Ещё В. Белинский находил в повести «бездну поэзии», «бездну философии», «психическую историю болезни, изложенную в поэтической форме, удивительную по своей истине и глубокости». Гоголь, по мнению Игоря Золотусского, передал звук «струны в тумане» – голос музыки, прорывающейся сквозь стены сумасшедшего дома». Повесть вначале названа Гоголем «Записки сумасшедшего музыканта». Долгие годы занимавшийся творчеством писателя критик так прокомментировал её лейтмотив: «Музыка – это душа, а душа есть у всех. Музыка – это свобода, иерархия – рабство. Музыка – это нежность, иерархия – вражда. Музыка – спасение, иерархия – гибель». Недаром очаровательным адажио предстаёт переписка собачек. В драматическом гоголевском сюжете такой сцены нет, но она замечательно услышана Алексеевым в гоголевско-поприщинской выдумке: «Милая Фидель», «Ma che1re Фидель», «Прощай, ma che1re» Как передать словами всю прелесть неожиданной сцены, да и возможно ли это? Надо видеть, надо уметь разглядеть. Обе корреспондентки на вытянутых лапках стоят напротив друг друга в почти одинаковых креслах – каждая в своём тёплом, бело-чёрном пространстве с по-разному плывущими мягкими светлыми пятнами, оно как отзыв на облик самих героинь. Одна создана пушистым штрихом, – поднятые ушки, поднятый пышный хвост, рифмующийся с столь же пушистым гусиным пером. Меджи пишет им Фидель на длинном свитке. Удлинённый силуэт гладкошёрстной Фидель рождён изящным контуром, ушки опущены, им ритмически вторит тонкий хвостик, лежащий аккуратным полукругом, как и опущенный лорнет в одной из лапок. Только мордочки у обеих остроносенькие, «лисьи». Разве можно пропустить и такую деталь – ритмическое соответствие контуров кресел абрису породистых корреспонденток. И не заметить, что таким же белым, преувеличенно большим пером делает свои записки Поприщин.
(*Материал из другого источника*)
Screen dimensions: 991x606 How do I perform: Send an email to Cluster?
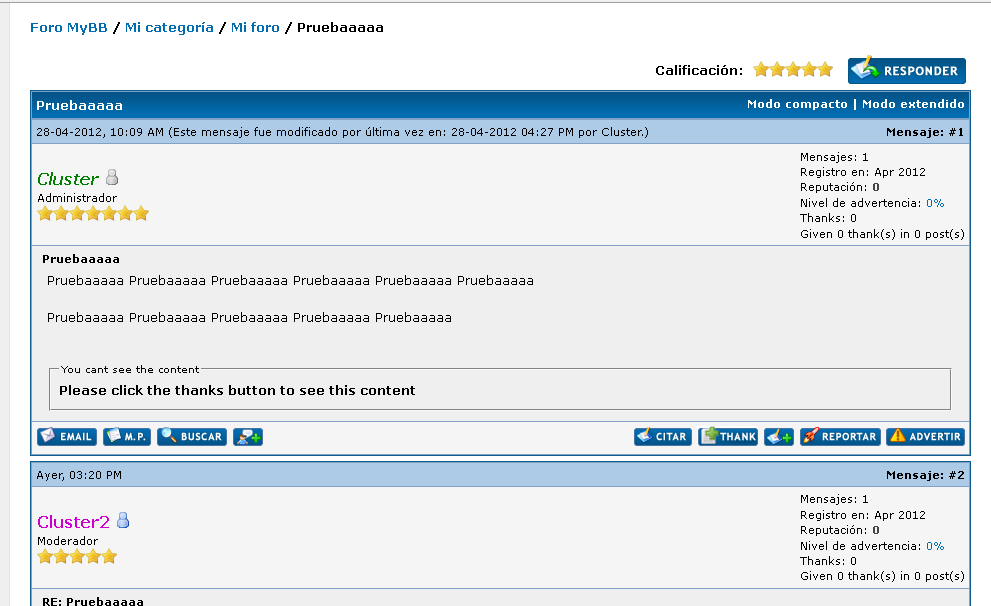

В том же изысканном ар-деко, что и эпизод с коляской, выдерживаются художником две сцены с Софи. Это взгляд на неё сумасшедшего влюблённого. В спальне, куда в мечтах заглянул Поприщин, она полуодета, с обнажённой грудью, в пикантный момент утреннего туалета, не без эротического флёра. Наделена романтической воздушностью и при их встрече в отцовском кабинете. Изящно-печальной предстаёт на выдуманном влюблённым портрете в окружении мнящихся многочисленных собачек, обозначенных лёгким контуром. А он – одинокая фигура под большим зонтом, чёрное пятно, отбрасывающее длинную тень по контрасту с празднично освещёнными окнами. Музыка прихотливо рифмующихся пятен: яркие конусообразные фонари, окна с занавесками чуть размытым преображённым отражением в лужах. В опрокинутом пространстве застыла его фигура в напрасном ожидании счастья. Ритмически чередующиеся белые и чёрные пятна, тончайшая серебристость их оттенков, достигнутая акватинтой, складываются в своеобразную мелодию дождливого петербургского вечера, пронизанного несбывшимися надеждами. «Сизый туман стелется под ногами, струна звенит в тумане», – записывает герой «Записок сумасшедшего» на последней странице дневника. Эта «струна в тумане» слышна в пластических ритмах акватинт Алексеева.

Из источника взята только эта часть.